The eighteenth of August was one of these days when the sunshine looked brighter in all eyes for the gloom that went before. Grand masses of cloud were hurried across the blue, and the great round hills behind the Chase seemed alive with their flying shadows; the sun was hidden for a moment, and then shone out warm again like a recovered joy; the leaves, still green, were tossed off the hedgerow trees by the wind; around the farmhouses there was a sound of clapping doors; the apples fell in the orchards; and the stray horses on the green sides of the lanes and on the common had their manes blown about their faces.
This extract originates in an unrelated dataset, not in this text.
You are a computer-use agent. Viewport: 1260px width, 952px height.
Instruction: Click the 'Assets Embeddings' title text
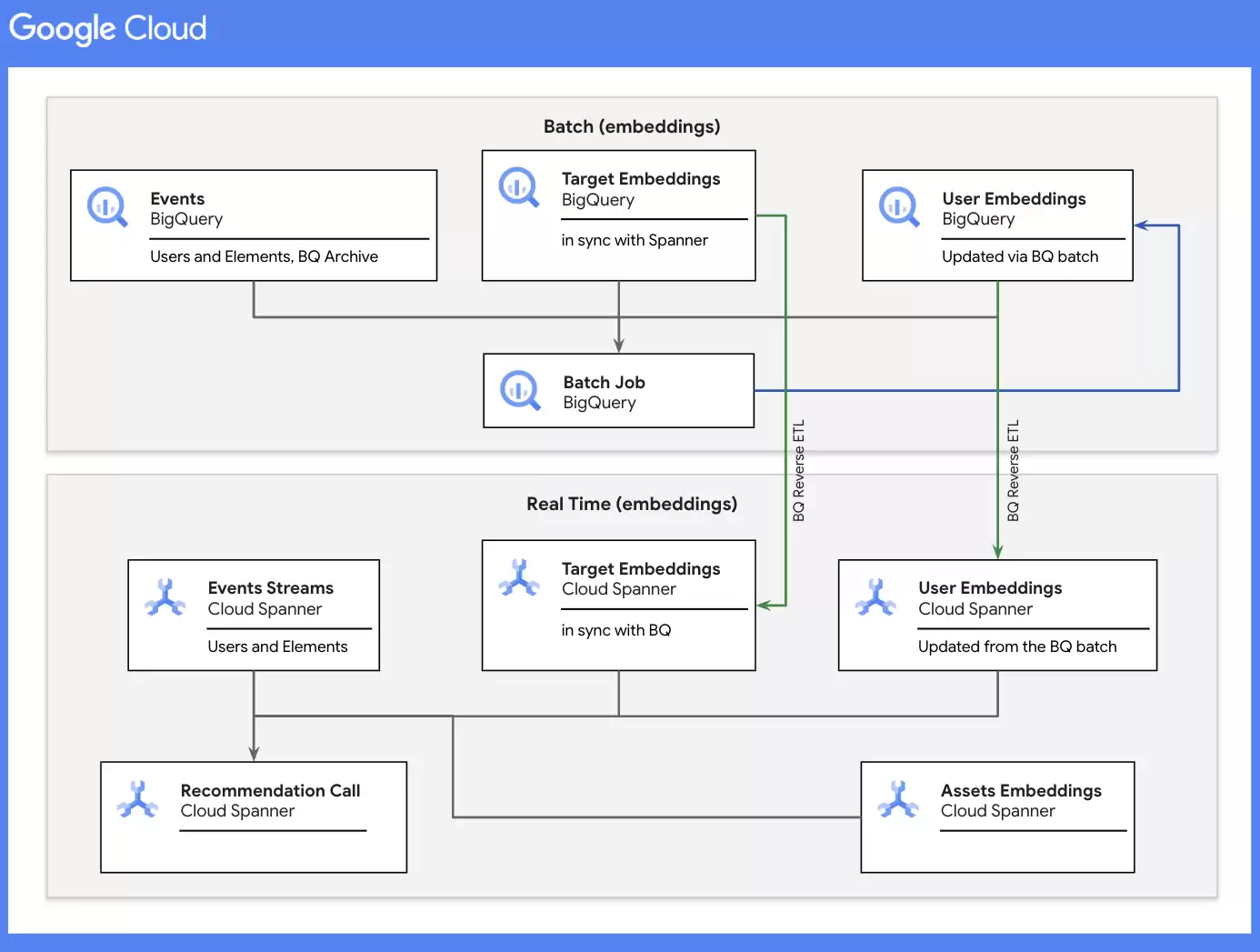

And yet the wind seemed only part of the general gladness because the sun was shining. A merry day for the children, who ran and shouted to see if they could top the wind with their voices; and the grown-up people too were in good spirits, inclined to believe in yet finer days, when the wind had fallen. If only the corn were not ripe enough to be blown out of the husk and scattered as untimely seed!
And yet a day on which a blighting sorrow may fall upon a man. For if it be true that Nature at certain moments seems charged with a presentiment of one individual lot must it not also be true that she seems unmindful unconscious of another? For there is no hour that has not its births of gladness and despair, no morning brightness that does not bring new sickness to desolation as well as new forces to genius and love. There are so many of us, and our lots are so different, what wonder that Nature's mood is often in harsh contrast with the great crisis of our lives? We are children of a large family, and must learn, as such children do, not to expect that our hurts will be made much of—to be content with little nurture and caressing, and help each other the more.
It was a busy day with Adam, who of late had done almost double work, for he was continuing to act as foreman for Jonathan Burge, until some satisfactory person could be found to supply his place, and Jonathan was slow to find that person. But he had done the extra work cheerfully, for his hopes were buoyant again about Hetty. Every time she had seen him since the birthday, she had seemed to make an effort to behave all the more kindly to him, that she might make him understand she had forgiven his silence and coldness during the dance. He had never mentioned the locket to her again; too happy that she smiled at him—still happier because he observed in her a more subdued air, something that he interpreted as the growth of womanly tenderness and seriousness. "Ah!" he thought, again and again, "she's only seventeen; she'll be thoughtful enough after a while. And her aunt allays says how clever she is at the work. She'll make a wife as Mother'll have no occasion to grumble at, after all." To be sure, he had only seen her at home twice since the birthday; for one Sunday, when he was intending to go from church to the Hall Farm, Hetty had joined the party of upper servants from the Chase and had gone home with them—almost as if she were inclined to encourage Mr. Craig. "She's takin' too much likin' to them folks i' the house keeper's room," Mrs. Poyser remarked. "For my part, I was never overfond o' gentlefolks's servants—they're mostly like the fine ladies' fat dogs, nayther good for barking nor butcher's meat, but on'y for show." And another evening she was gone to Treddleston to buy some things; though, to his great surprise, as he was returning home, he saw her at a distance getting over a stile quite out of the Treddleston road. But, when he hastened to her, she was very kind, and asked him to go in again when he had taken her to the yard gate. She had gone a little farther into the fields after coming from Treddleston because she didn't want to go in, she said: it was so nice to be out of doors, and her aunt always made such a fuss about it if she wanted to go out. "Oh, do come in with me!" she said, as he was going to shake hands with her at the gate, and he could not resist that. So he went in, and Mrs. Poyser was contented with only a slight remark on Hetty's being later than was expected; while Hetty, who had looked out of spirits when he met her, smiled and talked and waited on them all with unusual promptitude.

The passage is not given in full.